On a personal note I once fixed a pretty bad memory leak. The fix was pushed in production. When I came back to work the next day, the memory leak was still there. What had happened is that there were actually two memory leaks, one was caused by laziness: my reproducer forced the guilty thunks, so masked that second leak. I only fixed one. I got burnt by the fact that the memory usage of applications with a lot of laziness changes when you observe them.
Lazy deserialisation
The flip side, though, is that if you don’t need a whole data structure, you won’t allocate the unnecessary parts without having to think about it. Where this shines the brightest, in my opinion, is in lazy deserialisation.
The scenario is you get (from disk, from the network,…) a datastructure in the form of a serialised byte-string. And you convert it to a linked data structure for manipulation within your application. If the data structure is lazy, you can arrange it so that forcing part of the data structure performs the relevant deserialisation (for instance Json can be deserialised lazily).
This is very nice because linked data structures weigh strongly on the garbage collector which needs to traverse them again and again, while byte-strings are essentially free.
In this scenario you can, guilt-free, convert your byte-string to a value of your data structure. And deserialisation will happen implicitly on demand.
This can be done in a strict language with a lazy data structure, but this requires more care and more boilerplate, so it can get in the way sometimes.
Conclusion
Comparing laziness and strictness, it’s difficult to find a clear winner. I could have given more points of comparisons (in fact, there are a few more in my talk), but the pattern continues. Of course, among the different advantages and disadvantages of laziness and strictness, there may be some which count more for you.

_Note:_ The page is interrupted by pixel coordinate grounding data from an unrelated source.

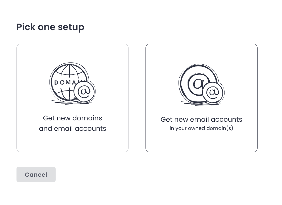Image resolution: width=282 pixels, height=205 pixels.
Task: Click the "in your owned domain(s)" subtitle
Action: [x=201, y=128]
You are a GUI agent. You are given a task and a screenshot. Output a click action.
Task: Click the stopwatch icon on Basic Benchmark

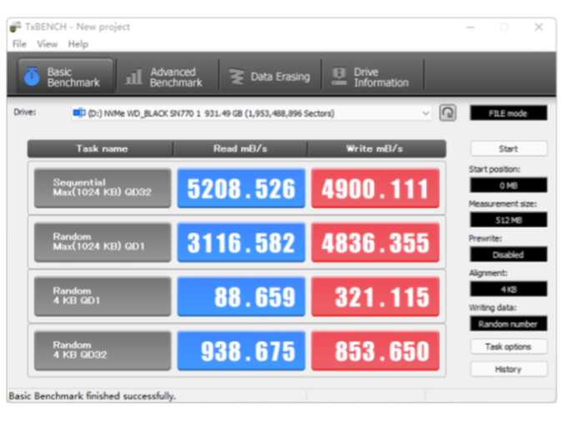tap(32, 77)
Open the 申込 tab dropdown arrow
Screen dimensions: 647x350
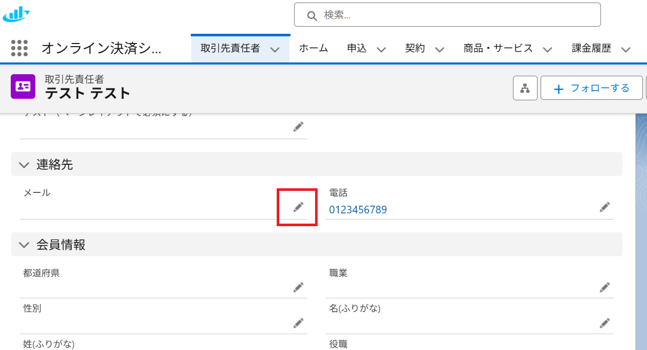click(x=381, y=50)
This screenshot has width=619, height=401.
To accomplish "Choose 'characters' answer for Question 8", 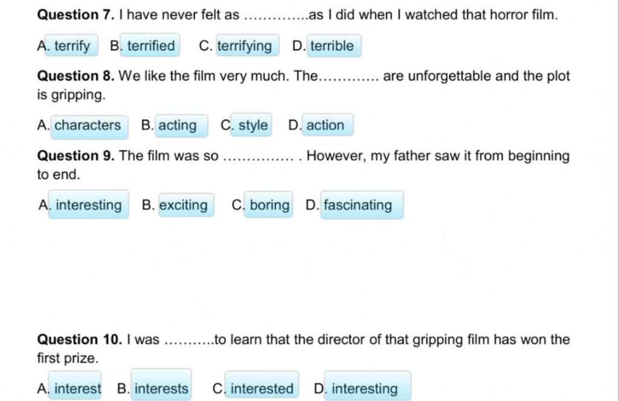I will point(89,127).
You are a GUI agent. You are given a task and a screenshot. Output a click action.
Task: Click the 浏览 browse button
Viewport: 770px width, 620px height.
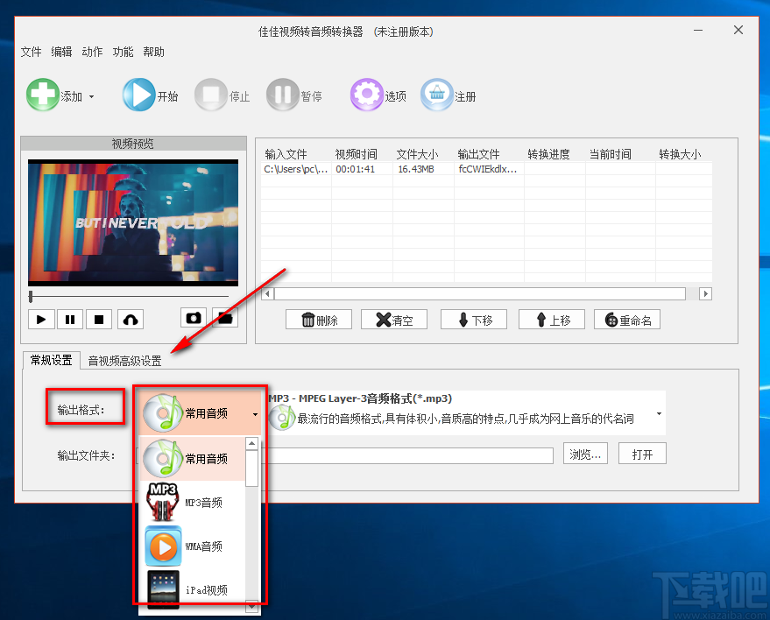click(584, 454)
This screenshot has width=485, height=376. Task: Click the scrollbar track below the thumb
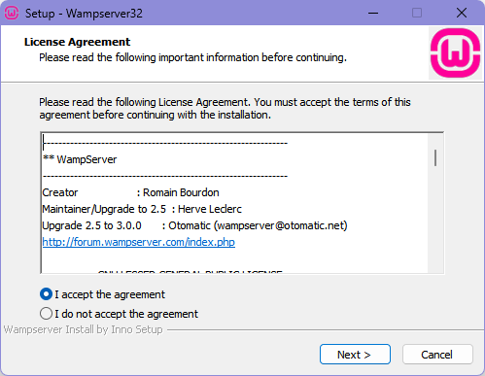click(435, 221)
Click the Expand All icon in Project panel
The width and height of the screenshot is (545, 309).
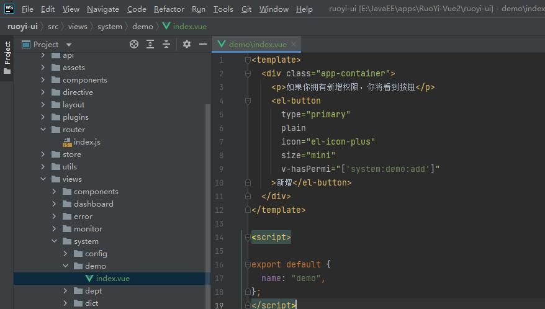150,44
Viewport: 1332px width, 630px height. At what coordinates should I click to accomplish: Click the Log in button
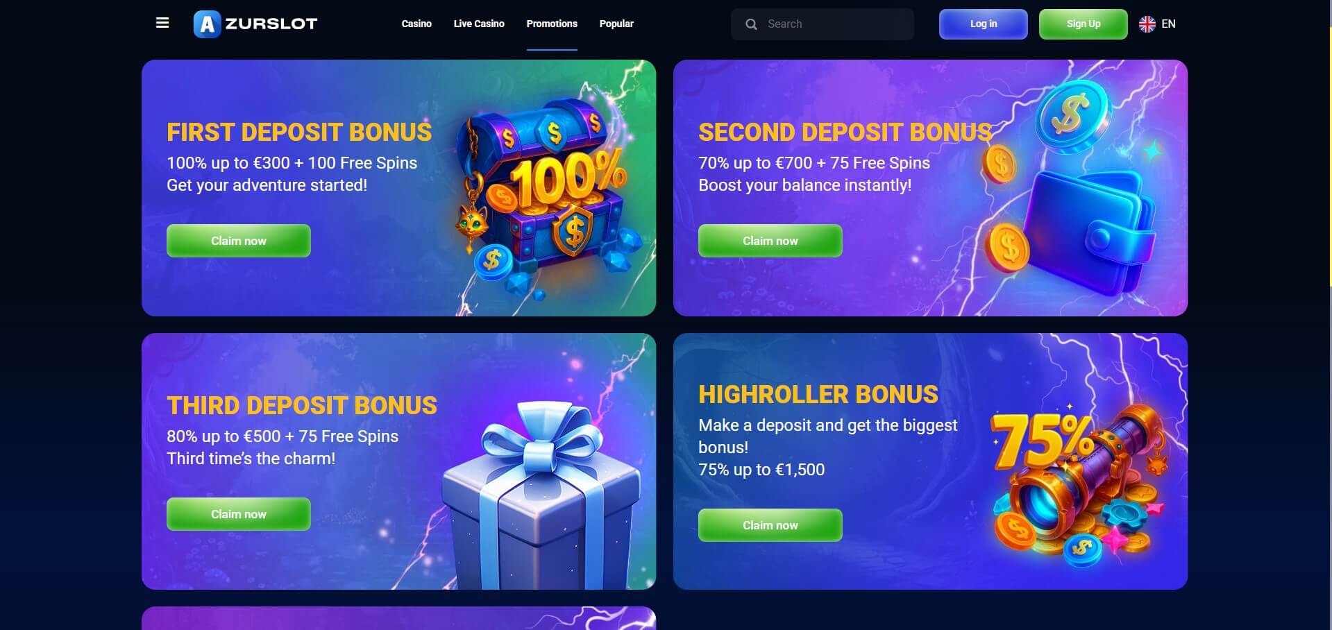pos(983,24)
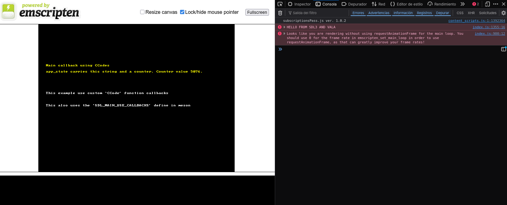
Task: Show more DevTools tabs via the chevron
Action: tap(463, 4)
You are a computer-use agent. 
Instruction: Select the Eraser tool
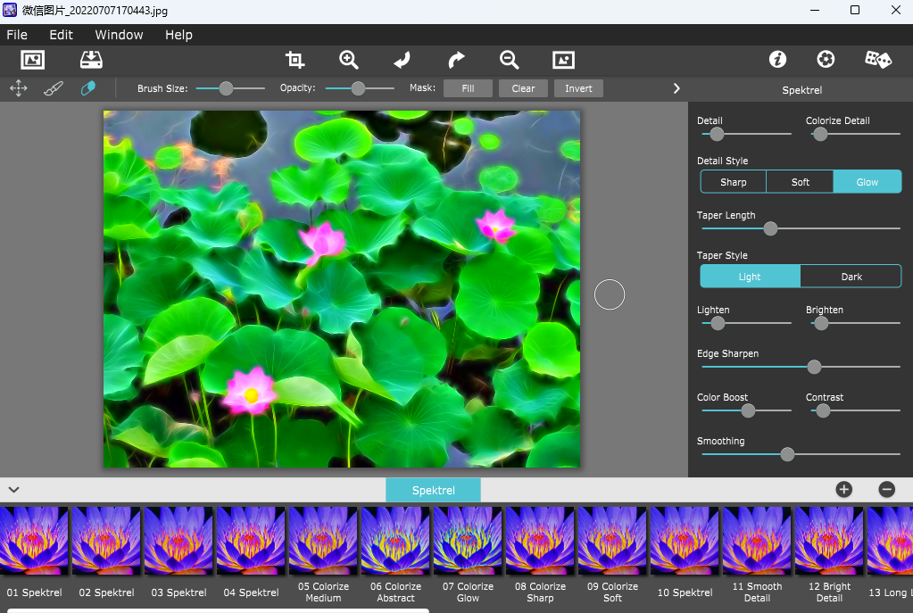[x=87, y=88]
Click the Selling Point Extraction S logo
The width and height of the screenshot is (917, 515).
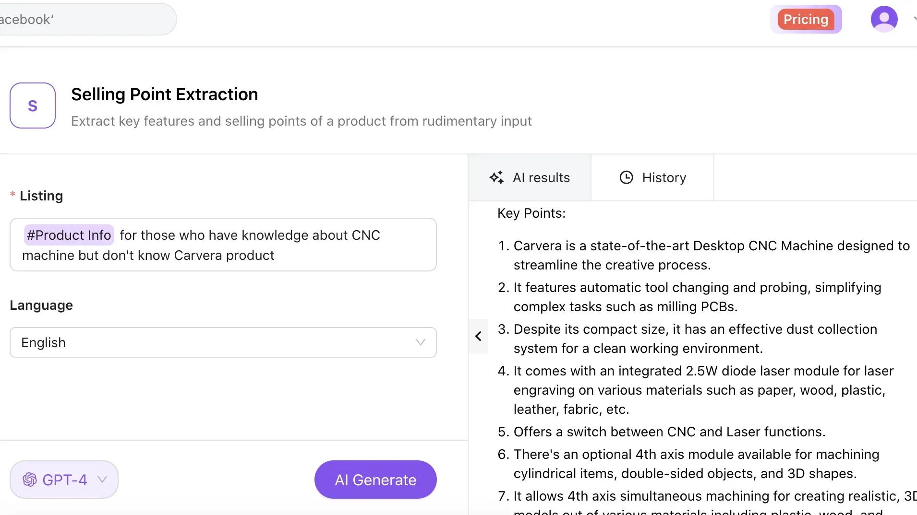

This could make you take a side. But others will want to make a different trade-off.
From where I stand, laziness is not a defining feature of Haskell. In fact, Purescript, which is undeniably a Haskell dialect, is a strict language. Things like type classes, higher-order type quantification, and purity are much more relevant in distinguishing Haskell from the rest of the ML family of languages.
In my opinion, the main role that laziness has played for Haskell is making sure that it stays a pure language. At the time, we didn’t really know how to make pure languages, and a strict language would have likely eventually just added effects. You simply can’t do that with a lazy language, so Haskell was forced to be creative. But this is a thing of the past: we now know how to make pure languages (thanks to Haskell!), we don’t really need laziness anymore.
I honestly think that, nowadays, laziness is a hindrance. Whether you prefer laziness or strictness, I find it difficult to argue that the benefits of laziness are large enough to justify Haskell being the only lazy language out there. So much of the standard tooling assumes strictness (it’s a legitimate question to ask what it would mean to step through a Haskell program with gdb, but there is no doubt about what it means for Ocaml). So if you’re making a new language, I think that you should make it strict.
-
As it happens, the faulty implementation of length can be found in base. It’s not exposed to the user but it’s used internally. It’s saved by the fact that it uses
↩Int
rather thanInteger
, and the strictness analysis automatically makes thego
function strict. I honestly have no idea whether the author was conscious of the fact that they were leveraging the strictness analysis this way, or whether it’s another piece of evidence that it’s very easy to get wrong.